= ASSIGNED TASK =
Reproduce word for word the line holding "Given: Open the 5 comments link" and all lines after it in the data, through the end, leaving out pictures.
*** Opening of INPUT DATA ***
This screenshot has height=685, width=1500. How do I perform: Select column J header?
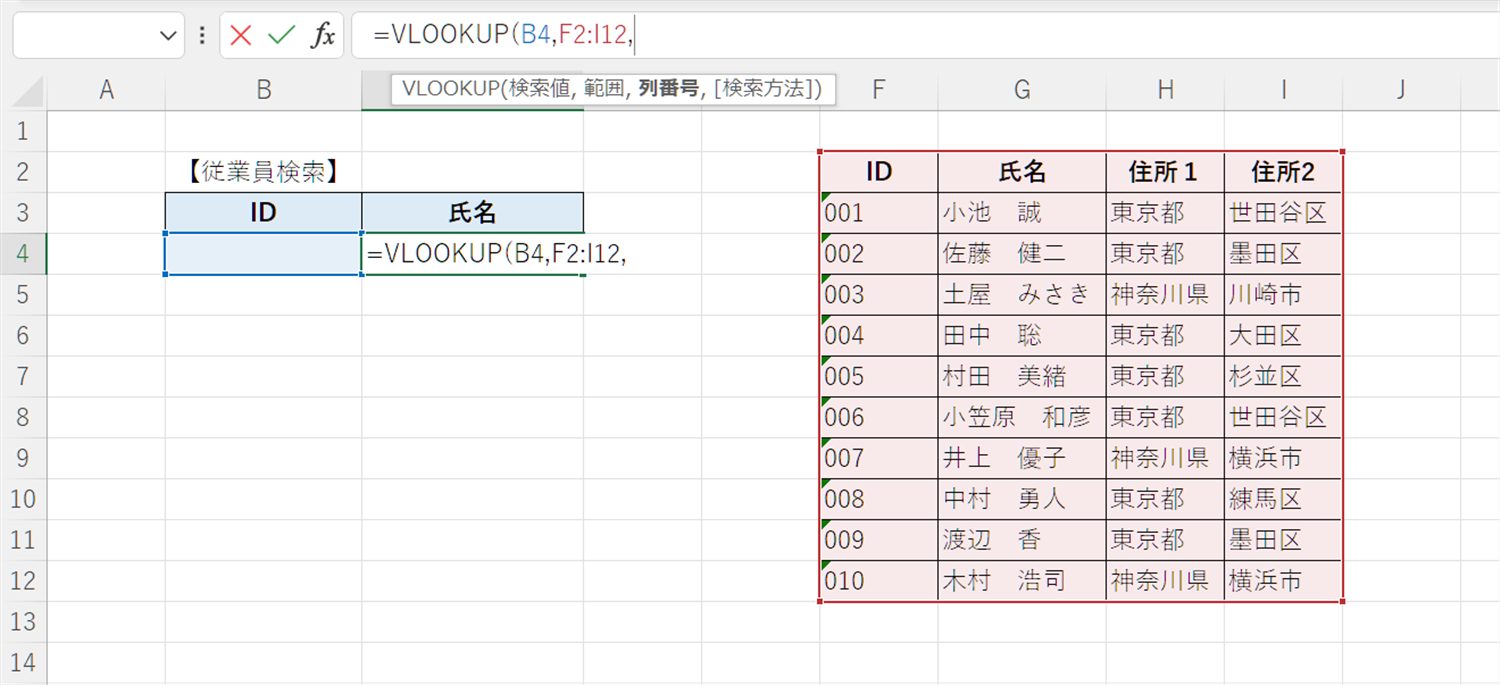pyautogui.click(x=1401, y=90)
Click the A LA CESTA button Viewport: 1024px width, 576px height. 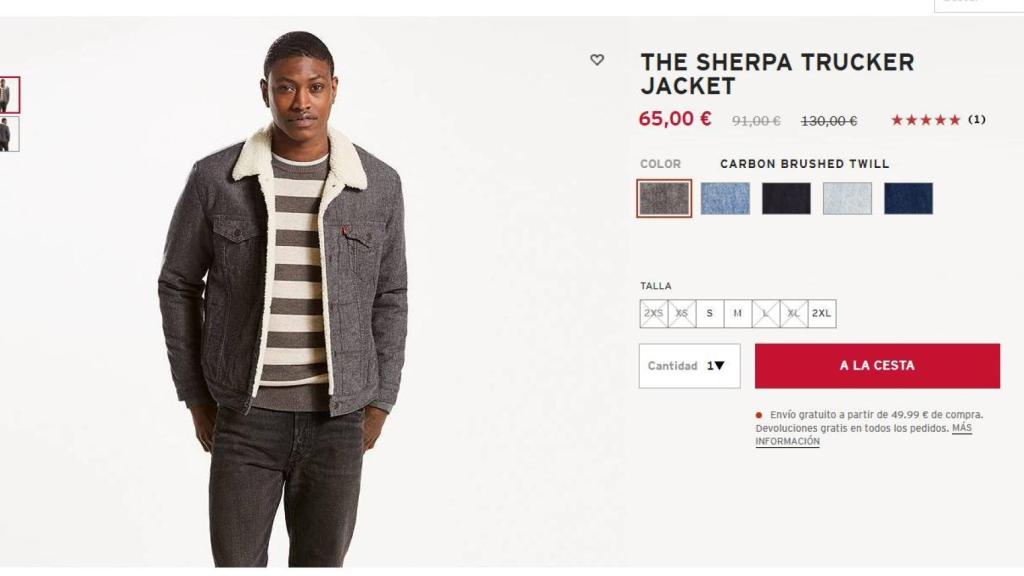[x=877, y=365]
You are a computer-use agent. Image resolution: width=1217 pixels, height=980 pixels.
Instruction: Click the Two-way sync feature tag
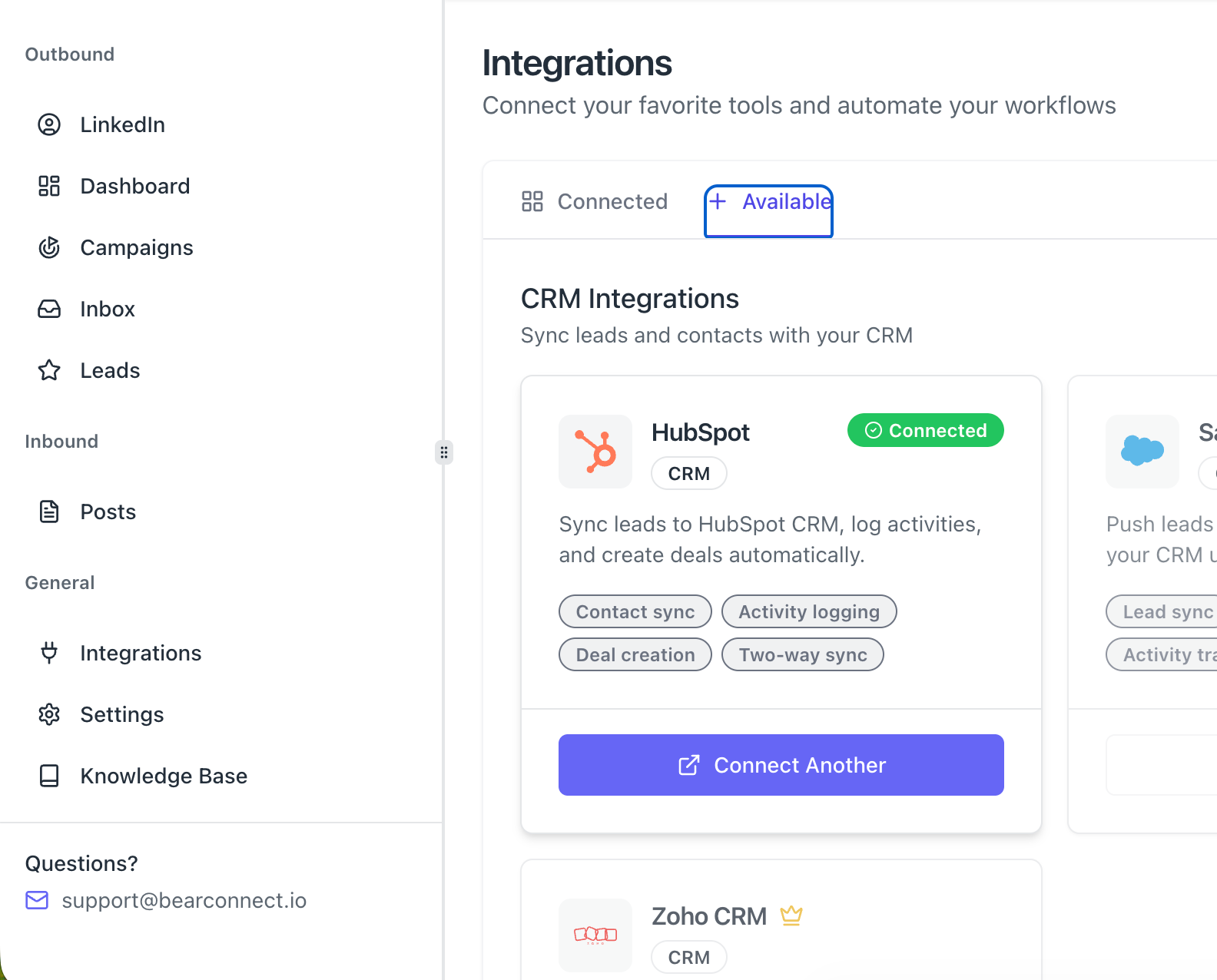pos(802,655)
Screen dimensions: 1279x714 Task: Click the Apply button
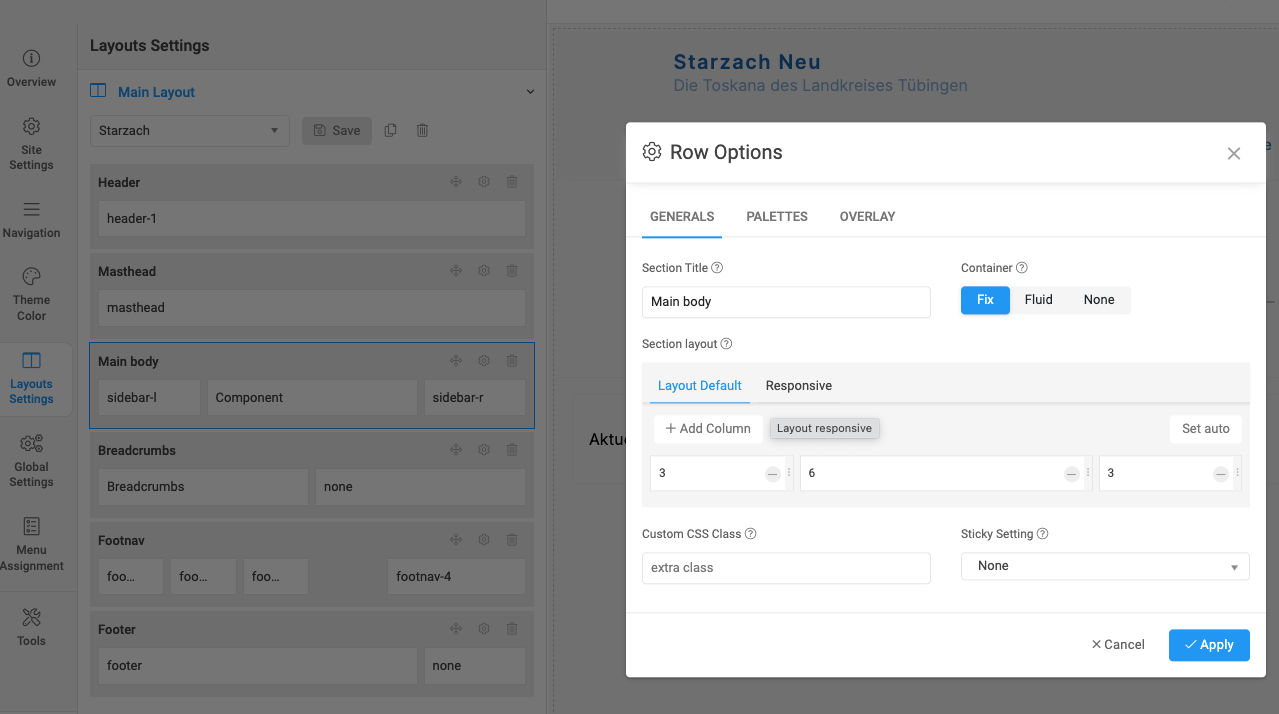click(x=1208, y=645)
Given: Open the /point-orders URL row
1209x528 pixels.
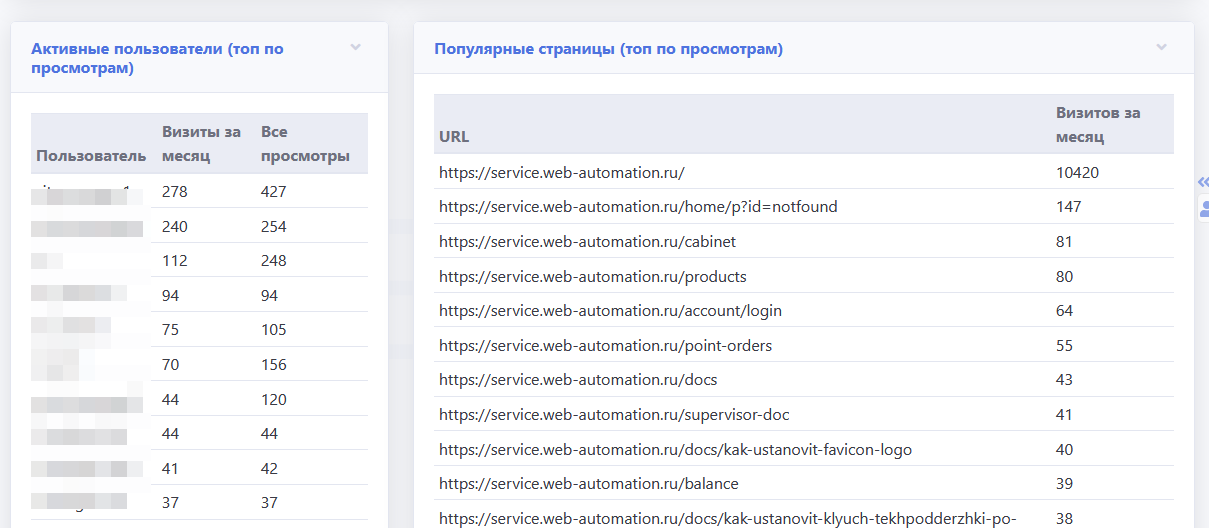Looking at the screenshot, I should pos(605,346).
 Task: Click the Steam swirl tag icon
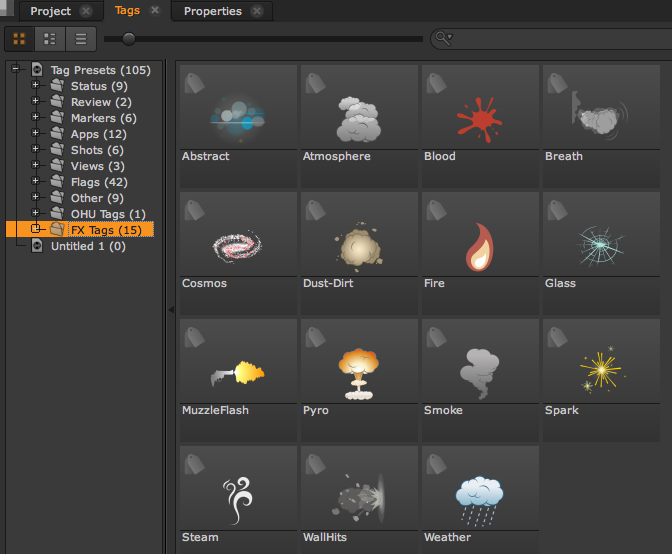pos(237,500)
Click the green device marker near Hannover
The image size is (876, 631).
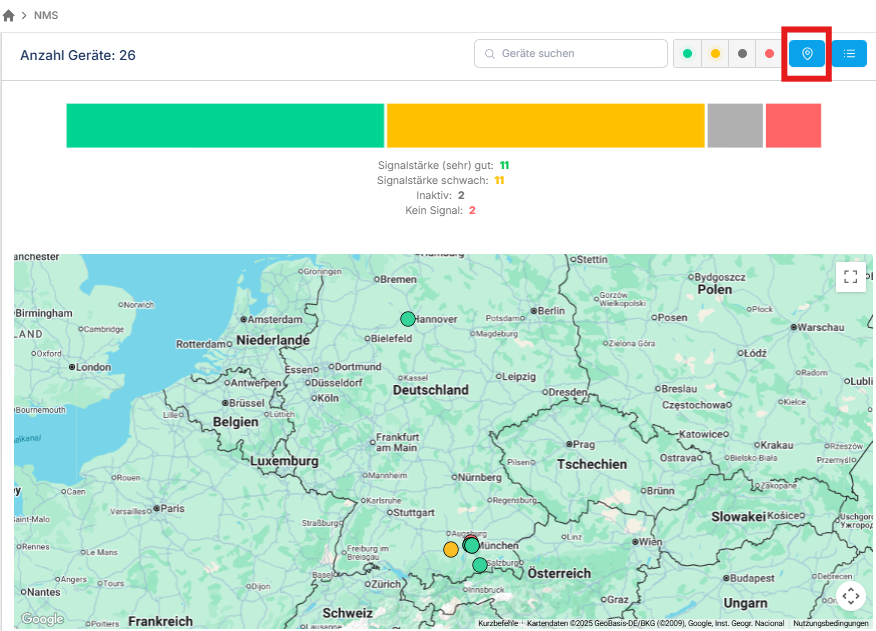pyautogui.click(x=408, y=319)
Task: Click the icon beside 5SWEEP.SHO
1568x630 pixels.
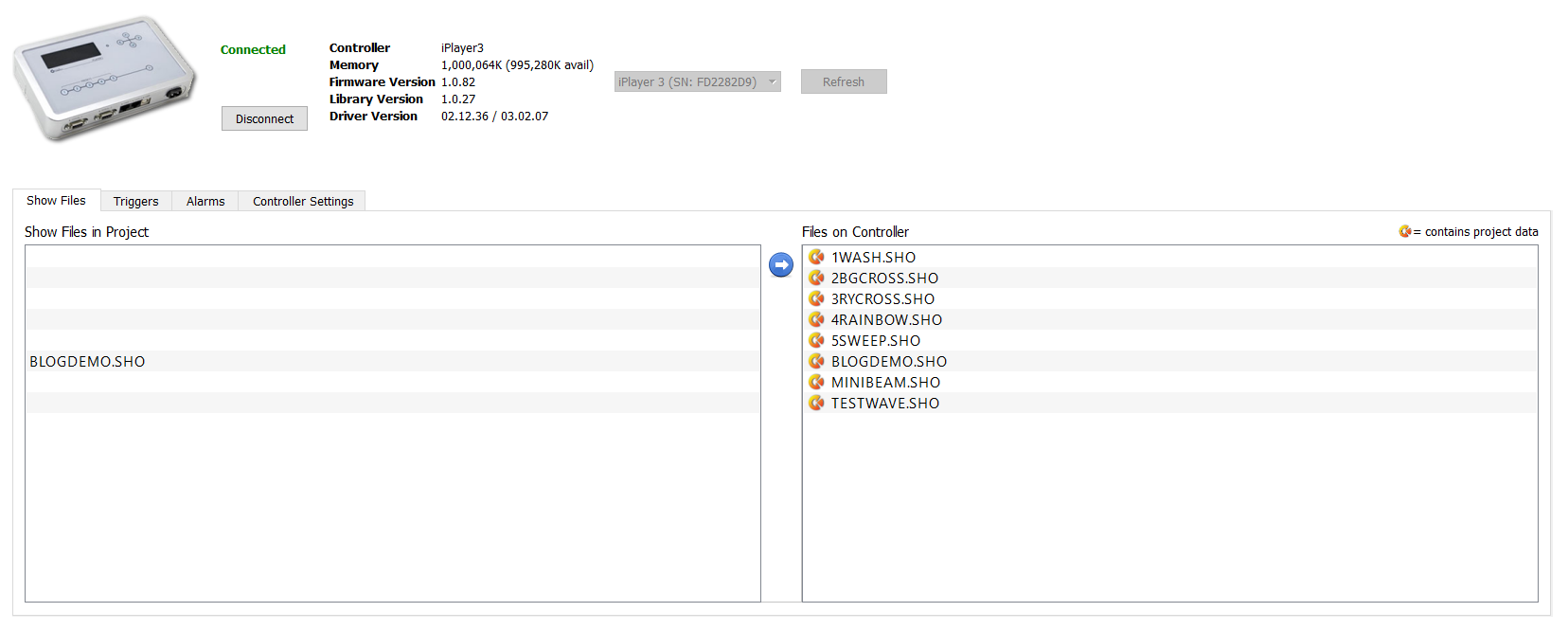Action: coord(816,340)
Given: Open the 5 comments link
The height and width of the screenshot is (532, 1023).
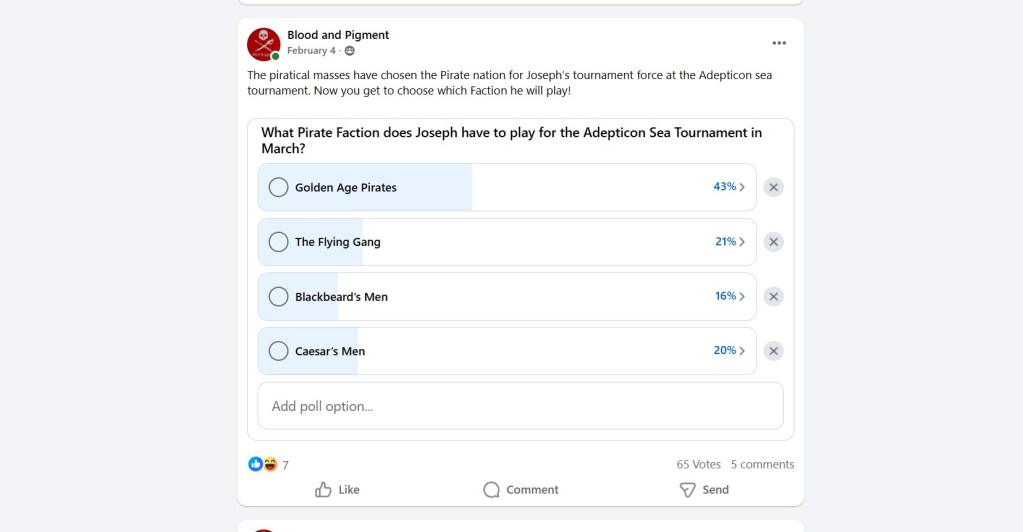Looking at the screenshot, I should coord(762,464).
*** Close of INPUT DATA ***
= WRITTEN ANSWER =
Given: Open the 5 comments link
The height and width of the screenshot is (532, 1023).
Looking at the screenshot, I should coord(762,464).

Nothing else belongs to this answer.